- REQUIRED ACTION
Repeat the entries exactly as they stand.

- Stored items

====================

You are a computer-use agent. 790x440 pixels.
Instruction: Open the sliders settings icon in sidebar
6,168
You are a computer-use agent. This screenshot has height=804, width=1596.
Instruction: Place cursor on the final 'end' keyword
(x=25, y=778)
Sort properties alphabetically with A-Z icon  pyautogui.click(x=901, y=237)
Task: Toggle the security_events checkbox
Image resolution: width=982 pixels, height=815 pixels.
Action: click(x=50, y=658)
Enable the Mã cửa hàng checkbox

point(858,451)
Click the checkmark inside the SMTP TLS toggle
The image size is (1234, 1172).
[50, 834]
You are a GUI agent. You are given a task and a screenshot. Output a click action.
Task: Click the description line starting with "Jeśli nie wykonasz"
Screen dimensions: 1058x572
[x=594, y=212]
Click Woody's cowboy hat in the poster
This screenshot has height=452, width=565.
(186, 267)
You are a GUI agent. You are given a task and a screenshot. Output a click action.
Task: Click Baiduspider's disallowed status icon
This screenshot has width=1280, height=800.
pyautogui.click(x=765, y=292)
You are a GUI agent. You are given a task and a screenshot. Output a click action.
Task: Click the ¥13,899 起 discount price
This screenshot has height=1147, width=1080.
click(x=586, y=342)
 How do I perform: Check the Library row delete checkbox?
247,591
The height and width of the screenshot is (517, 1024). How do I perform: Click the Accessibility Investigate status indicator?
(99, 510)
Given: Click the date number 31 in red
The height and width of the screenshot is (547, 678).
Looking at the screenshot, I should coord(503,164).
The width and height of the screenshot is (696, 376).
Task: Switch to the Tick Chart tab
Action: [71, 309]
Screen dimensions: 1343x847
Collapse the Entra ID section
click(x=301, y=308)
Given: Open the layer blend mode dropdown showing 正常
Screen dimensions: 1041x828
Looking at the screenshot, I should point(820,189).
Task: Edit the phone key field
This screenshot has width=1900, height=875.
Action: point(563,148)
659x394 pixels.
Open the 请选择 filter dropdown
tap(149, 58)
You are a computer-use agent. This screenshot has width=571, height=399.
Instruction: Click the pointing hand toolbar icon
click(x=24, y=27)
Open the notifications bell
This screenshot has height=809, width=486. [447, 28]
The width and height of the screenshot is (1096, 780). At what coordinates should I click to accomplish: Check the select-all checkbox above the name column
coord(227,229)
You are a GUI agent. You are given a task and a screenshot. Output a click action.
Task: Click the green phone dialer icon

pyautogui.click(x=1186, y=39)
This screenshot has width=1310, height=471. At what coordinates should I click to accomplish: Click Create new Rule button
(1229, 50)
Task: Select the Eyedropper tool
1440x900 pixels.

====================

- RESPONSE
You are a computer-use agent. 790x440 pixels.
Instruction: Open the sliders settings icon in sidebar
6,168
You are a computer-use agent. This screenshot has height=804, width=1596.
Instruction: Place cursor on the final 'end' keyword
(x=25, y=778)
Sort properties alphabetically with A-Z icon  pyautogui.click(x=901, y=237)
Task: Toggle the security_events checkbox
Image resolution: width=982 pixels, height=815 pixels.
Action: click(x=50, y=658)
Enable the Mã cửa hàng checkbox

point(858,451)
Click the checkmark inside the SMTP TLS toggle
The image size is (1234, 1172).
[50, 834]
You are a GUI agent. You are given a task and a screenshot. Output a click action.
Task: Click the description line starting with "Jeśli nie wykonasz"
Screen dimensions: 1058x572
[x=594, y=212]
Click Woody's cowboy hat in the poster
This screenshot has height=452, width=565.
(186, 267)
You are a GUI agent. You are given a task and a screenshot. Output a click action.
Task: Click Baiduspider's disallowed status icon
This screenshot has width=1280, height=800.
pyautogui.click(x=765, y=292)
You are a GUI agent. You are given a task and a screenshot. Output a click action.
Task: Click the ¥13,899 起 discount price
This screenshot has height=1147, width=1080.
click(x=586, y=342)
 How do I perform: Check the Library row delete checkbox?
247,591
The height and width of the screenshot is (517, 1024). How do I perform: Click the Accessibility Investigate status indicator?
(99, 510)
Given: Click the date number 31 in red
The height and width of the screenshot is (547, 678).
Looking at the screenshot, I should coord(503,164).
The width and height of the screenshot is (696, 376).
Task: Switch to the Tick Chart tab
Action: [71, 309]
Screen dimensions: 1343x847
Collapse the Entra ID section
click(x=301, y=308)
Given: Open the layer blend mode dropdown showing 正常
Screen dimensions: 1041x828
Looking at the screenshot, I should point(820,189).
Task: Edit the phone key field
This screenshot has width=1900, height=875.
Action: point(563,148)
659x394 pixels.
Open the 请选择 filter dropdown
tap(149, 58)
You are a computer-use agent. This screenshot has width=571, height=399.
Instruction: Click the pointing hand toolbar icon
click(x=24, y=27)
Open the notifications bell
This screenshot has height=809, width=486. [447, 28]
The width and height of the screenshot is (1096, 780). At what coordinates should I click to accomplish: Check the select-all checkbox above the name column
coord(227,229)
You are a GUI agent. You are given a task and a screenshot. Output a click action.
Task: Click the green phone dialer icon

pyautogui.click(x=1186, y=39)
This screenshot has width=1310, height=471. At what coordinates should I click to accomplish: Click Create new Rule button
(1229, 50)
Task: Select the Eyedropper tool
1440x900 pixels.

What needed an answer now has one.